=== Supplied data ===

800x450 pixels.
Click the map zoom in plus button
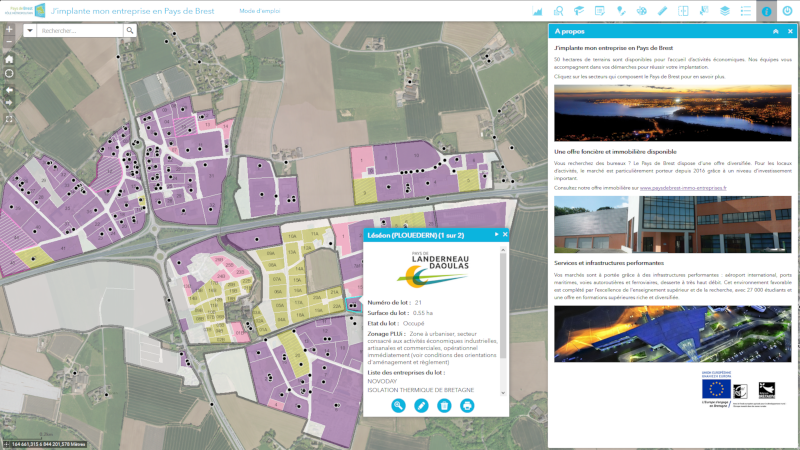tap(9, 30)
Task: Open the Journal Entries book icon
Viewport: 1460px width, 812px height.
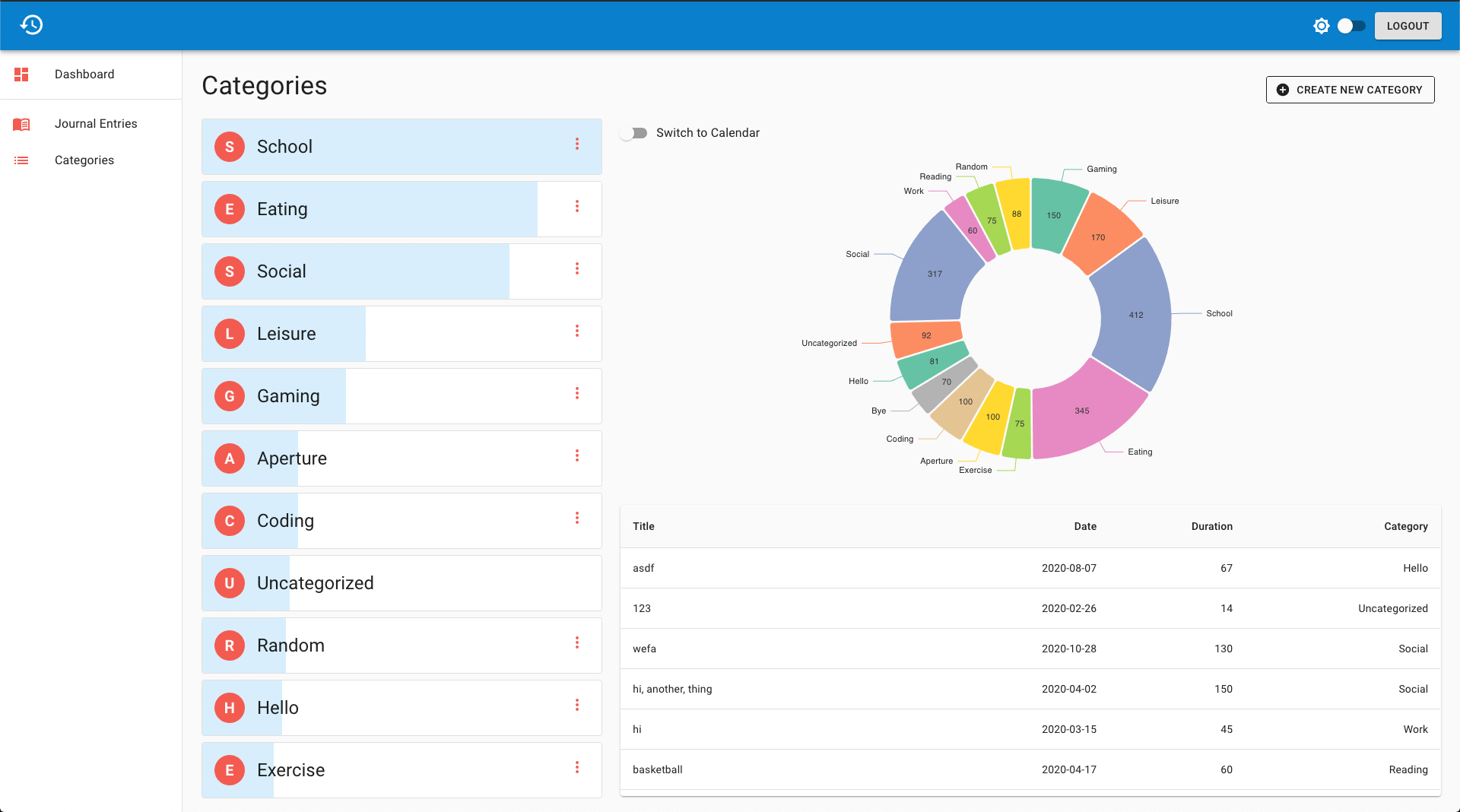Action: click(21, 124)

===

Retype exactly, and only, the lines from the one containing "Click the map zoom in plus button" through the end of the material, leaving aside every picture.

Click the map zoom in plus button
tap(9, 30)
Task: Open the Journal Entries book icon
Viewport: 1460px width, 812px height.
Action: click(21, 124)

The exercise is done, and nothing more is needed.